"Where traditions and modernity embrace in confusion": A review of Peste Noire's "La Chaise-Dyable"
Ladies and gentlemen,
Here comes one of the first international reviews of Peste Noire's sixth studio record "La Chaise-Dyable" which is a play on words since some of the band members are living in a place called La Chaise-Dieu in Auvergne, France. I would like to make one thing clear from the beginning on. I like the band for its musical atmosphere, diversity and originality influenced by folk music and traditional tales. As somebody who always tries to discover new artistic approaches and unique sounds but who is also fascinated by foreign cultures and world history, I can listen to this kind of music from a certain critical distance. I'm aware of the fact that this isn't the case for everybody. I would like to state that I definitely don't agree on any political, religious or social statement that some of the band members have already made in the past. I'm though able to accept people who don't share my personal points of view. This review is only about this particular album and especially about the music on it and nothing else.
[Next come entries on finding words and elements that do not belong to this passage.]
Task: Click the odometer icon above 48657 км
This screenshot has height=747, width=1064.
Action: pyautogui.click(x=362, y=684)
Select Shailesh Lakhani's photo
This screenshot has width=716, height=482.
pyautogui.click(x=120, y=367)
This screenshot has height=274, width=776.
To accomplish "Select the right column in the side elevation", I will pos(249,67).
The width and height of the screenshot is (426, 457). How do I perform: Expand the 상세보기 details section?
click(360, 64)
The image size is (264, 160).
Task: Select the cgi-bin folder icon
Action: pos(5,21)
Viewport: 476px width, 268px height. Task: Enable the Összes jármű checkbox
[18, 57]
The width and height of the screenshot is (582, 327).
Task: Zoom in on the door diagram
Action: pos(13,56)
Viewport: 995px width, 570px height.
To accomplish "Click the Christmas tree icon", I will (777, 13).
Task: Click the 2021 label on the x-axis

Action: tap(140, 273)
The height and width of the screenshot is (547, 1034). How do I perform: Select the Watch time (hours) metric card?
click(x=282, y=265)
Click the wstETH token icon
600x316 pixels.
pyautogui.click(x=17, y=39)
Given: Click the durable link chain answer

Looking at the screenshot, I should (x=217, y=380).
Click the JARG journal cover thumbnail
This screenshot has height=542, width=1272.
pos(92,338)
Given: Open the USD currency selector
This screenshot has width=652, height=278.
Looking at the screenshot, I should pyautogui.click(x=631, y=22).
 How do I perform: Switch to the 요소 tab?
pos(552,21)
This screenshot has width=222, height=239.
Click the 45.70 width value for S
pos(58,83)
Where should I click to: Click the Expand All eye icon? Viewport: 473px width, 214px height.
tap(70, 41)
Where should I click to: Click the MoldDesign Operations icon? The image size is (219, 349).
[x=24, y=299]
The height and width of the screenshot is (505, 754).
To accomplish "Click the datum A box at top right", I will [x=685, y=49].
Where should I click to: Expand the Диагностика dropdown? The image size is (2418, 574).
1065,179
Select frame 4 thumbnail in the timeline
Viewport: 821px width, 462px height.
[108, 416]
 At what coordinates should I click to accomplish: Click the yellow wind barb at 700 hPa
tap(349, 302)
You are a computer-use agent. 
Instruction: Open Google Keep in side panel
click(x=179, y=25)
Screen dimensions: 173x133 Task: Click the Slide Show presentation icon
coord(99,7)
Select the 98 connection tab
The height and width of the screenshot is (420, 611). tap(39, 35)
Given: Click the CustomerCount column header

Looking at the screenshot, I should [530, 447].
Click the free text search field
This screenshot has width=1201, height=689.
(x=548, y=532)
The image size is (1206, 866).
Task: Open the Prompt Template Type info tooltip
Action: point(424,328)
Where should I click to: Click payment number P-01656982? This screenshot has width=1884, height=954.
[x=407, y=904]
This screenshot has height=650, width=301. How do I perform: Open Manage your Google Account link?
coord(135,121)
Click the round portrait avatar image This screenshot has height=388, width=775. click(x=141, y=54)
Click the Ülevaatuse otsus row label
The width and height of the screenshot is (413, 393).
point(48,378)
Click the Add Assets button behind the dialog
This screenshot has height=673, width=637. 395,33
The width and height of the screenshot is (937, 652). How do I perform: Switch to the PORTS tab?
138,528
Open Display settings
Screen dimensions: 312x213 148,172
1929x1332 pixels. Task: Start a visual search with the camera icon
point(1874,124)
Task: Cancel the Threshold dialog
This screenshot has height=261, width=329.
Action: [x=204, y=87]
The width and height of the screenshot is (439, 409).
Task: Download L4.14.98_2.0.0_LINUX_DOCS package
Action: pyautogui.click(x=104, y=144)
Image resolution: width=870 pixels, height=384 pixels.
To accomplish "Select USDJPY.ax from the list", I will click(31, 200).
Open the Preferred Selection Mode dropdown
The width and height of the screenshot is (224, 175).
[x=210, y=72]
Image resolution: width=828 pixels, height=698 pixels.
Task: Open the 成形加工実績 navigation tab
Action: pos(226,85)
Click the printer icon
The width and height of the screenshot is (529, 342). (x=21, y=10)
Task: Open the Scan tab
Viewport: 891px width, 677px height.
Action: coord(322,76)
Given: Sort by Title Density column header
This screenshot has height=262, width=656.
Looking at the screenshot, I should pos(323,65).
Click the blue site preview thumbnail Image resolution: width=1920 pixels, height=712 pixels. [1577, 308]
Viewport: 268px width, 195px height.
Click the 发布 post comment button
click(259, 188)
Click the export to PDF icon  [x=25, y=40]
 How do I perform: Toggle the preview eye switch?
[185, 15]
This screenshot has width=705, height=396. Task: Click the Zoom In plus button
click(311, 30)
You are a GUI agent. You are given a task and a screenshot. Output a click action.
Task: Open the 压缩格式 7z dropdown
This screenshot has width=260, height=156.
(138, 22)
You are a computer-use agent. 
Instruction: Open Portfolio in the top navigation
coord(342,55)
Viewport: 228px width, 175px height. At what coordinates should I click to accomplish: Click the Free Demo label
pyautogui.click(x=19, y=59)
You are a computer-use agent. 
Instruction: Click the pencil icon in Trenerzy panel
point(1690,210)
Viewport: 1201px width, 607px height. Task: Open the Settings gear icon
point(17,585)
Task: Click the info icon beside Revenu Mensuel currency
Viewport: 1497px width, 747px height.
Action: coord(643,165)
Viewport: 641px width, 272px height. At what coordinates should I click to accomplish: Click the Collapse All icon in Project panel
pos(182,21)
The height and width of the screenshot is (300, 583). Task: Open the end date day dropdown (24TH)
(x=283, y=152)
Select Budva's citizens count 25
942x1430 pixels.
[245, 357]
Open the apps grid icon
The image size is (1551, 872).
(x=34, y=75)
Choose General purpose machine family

If you like an atmospheric record where past and present embrace in a sinister way, this record could be interesting for you but make sure to get some background information about this band before consuming their music.
Peste Noire is a quite unique experimental black metal band from rural France that sings about the glory of rural traditions as opposed to modern decadence in metropolises. The song writing is quite original as the band convinces both in its more elaborated and technical parts and the fast and simplistic passages. The authentic trio adds accordions, Hammond organs and pianos to their sinister extreme metal sound. The mixture of raw black metal vocals, a few male clean vocals, female clean vocals and even narrative and spoken word passages adds even more diversity to the sound. The French lyrics are also quite addicting and are filled with dark sarcasm and experimental writing techniques. The risk of this unique and open-minded yet uncompromising attitude is that some experiments aren’t successful in the end. In the end, there are indeed a lot of hits and misses on “La Chaise-Dyable”.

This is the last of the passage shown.